Your instructions: Everything from the opening line of the records below up to and including the line containing "[Back to top] (1285, 2530)" should be retyped exactly, minus the pictures.
BEGIN Records for this exercise
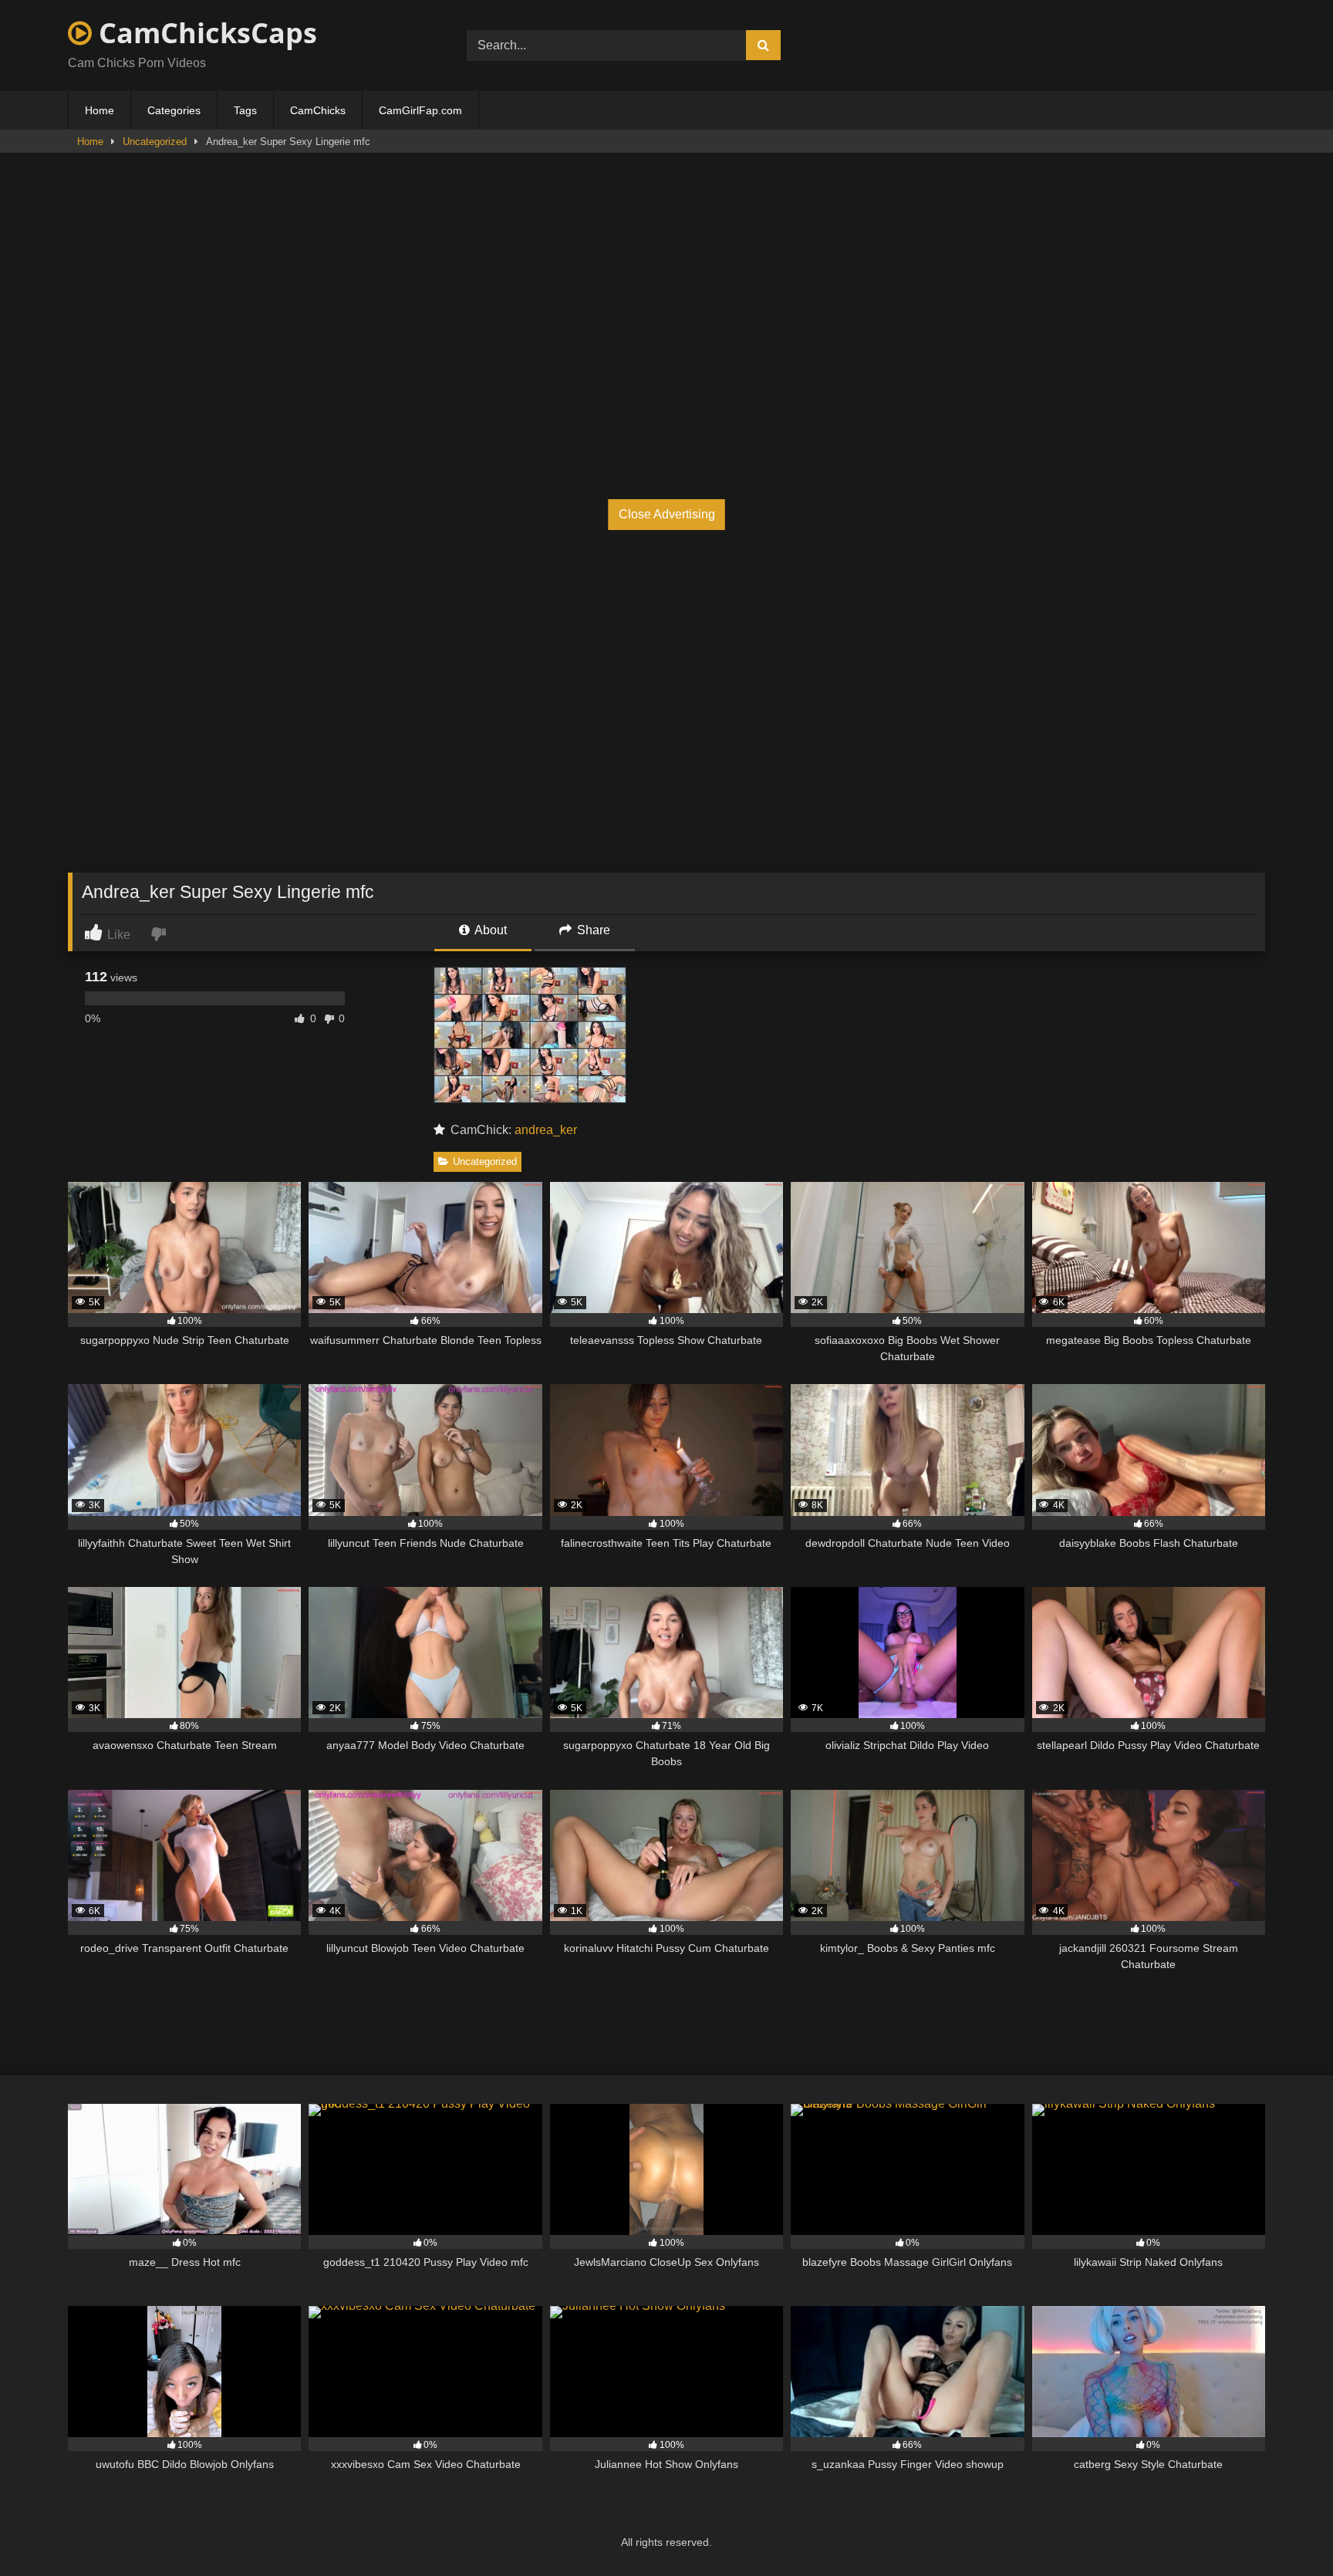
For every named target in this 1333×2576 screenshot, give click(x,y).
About (489, 930)
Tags (245, 110)
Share (592, 930)
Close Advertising (667, 514)
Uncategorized (155, 141)
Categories (174, 110)
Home (99, 110)
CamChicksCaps (204, 33)
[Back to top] (1285, 2530)
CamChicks (318, 110)
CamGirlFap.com (420, 110)
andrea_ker (546, 1129)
END Records for this exercise
Answer for this exercise:
For every named target in this 1333×2576 screenshot, give click(x,y).
About (489, 930)
Tags (245, 110)
Share (592, 930)
Close Advertising (667, 514)
Uncategorized (155, 141)
Categories (174, 110)
Home (99, 110)
CamChicksCaps (204, 33)
[Back to top] (1285, 2530)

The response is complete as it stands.